In 1962 Las Vegas gun collector and local gun store dealer Harry Mann, looking for ways to expand his business, put a small gun show together at the Stardust Hotel. Fifty three years later, that simple idea has developed into the world's great Arms and Armor collector's event.
Under the stewardship of renowned collector, dealer and publisher, Wallace Beinfeld, the Las Vegas Antique, Sporting Arms and Custom Knife maker's Show brings together hundreds of dealers, makers and collectors. Where else can one find the knowledgeable dealers, thousands of fine and historical firearms and handmade quality knives in the quantity and price range as can be found at the Las Vegas Show?
Unique in the industry, the Show attracts Collectors, interested legislators, members of many Governmental agencies, Hollywood personalities, collector organizations and dealers from around the world.
Recently acknowledged as the "Longest continuing running event in Las Vegas," 53 years, plans exist for several years into the future at the Riviera Hotel's 95,000 square feet convention center.
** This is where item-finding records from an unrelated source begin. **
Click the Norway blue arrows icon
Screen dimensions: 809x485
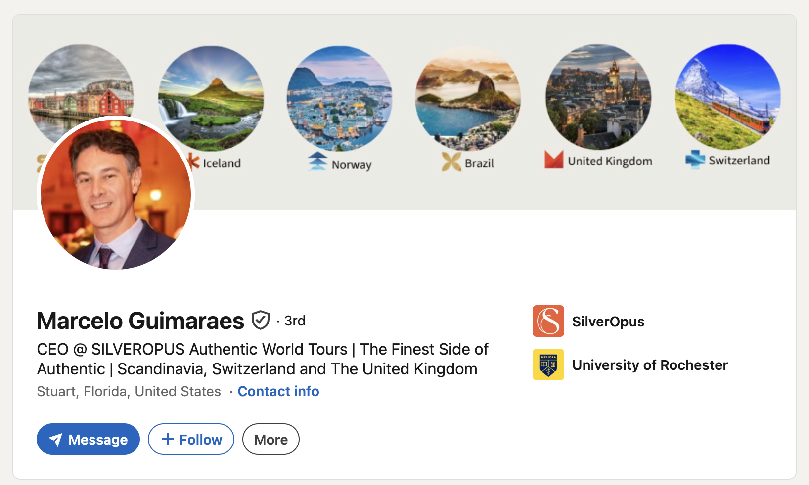pos(317,161)
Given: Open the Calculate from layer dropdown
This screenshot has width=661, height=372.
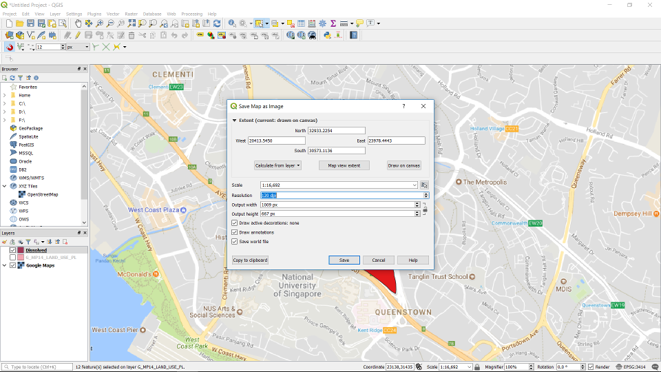Looking at the screenshot, I should [277, 165].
And, while the Mid Winter Show is one of a very few large scale, quality events, the Las Vegas Antique Arms Shows in the Spring and Fall, smaller in size, maintain the same level of quality merchandise offered to collectors.
When Harry Mann died in 1969, the Sahara's management asked Wally Beinfeld to take over the Show Producer's role. Beinfeld had shown award winning displays for several years, had helped to found collector's organizations and was actively involved in developing new markets for firearms.
As a member of Colt Firearm's product development committee, Beinfeld had the opportunity to meet and work with many key marketers. Contacts that would help increase the size, scope and impact of the Las Vegas Shows.
Traveling the country, attending ten or twelve Gun Shows a year, personally working with collector organizations to expand their reach into the market, under Beinfeld's stewardship, the Las Vegas Show began to grow in size, scope and prestige. In 1969, the Show was held in a four thousand square foot room. About 50 exhibitors and collectors set up and one hundred members of the public came to see Herb Glass, Arnold Chernoff, Jim Serven, John Malloy, Norm Flayderman, Bob Cherry and many of the other "Giants" of the industry.
Today, more than six hundred exhibitors offering or just showing fine merchandise, a dozen collector organizations, manufacturers of quality sporting arms, more than a hundred custom handmade knife-makers and several thousand interested collectors join together at the Winter Show. You can still meet some of the "Giants" as well as more contemporary great dealers, Mitch Luksich, Greg Martin, John Gangel, Mike Clark and dozens more.
Happily, the participation of "Giants" of the industry at the Show has paralleled the growth in size and scope of products offered.
With the passing of Wally Beinfeld, Karen and Paul Balfour will continue Wally's legacy.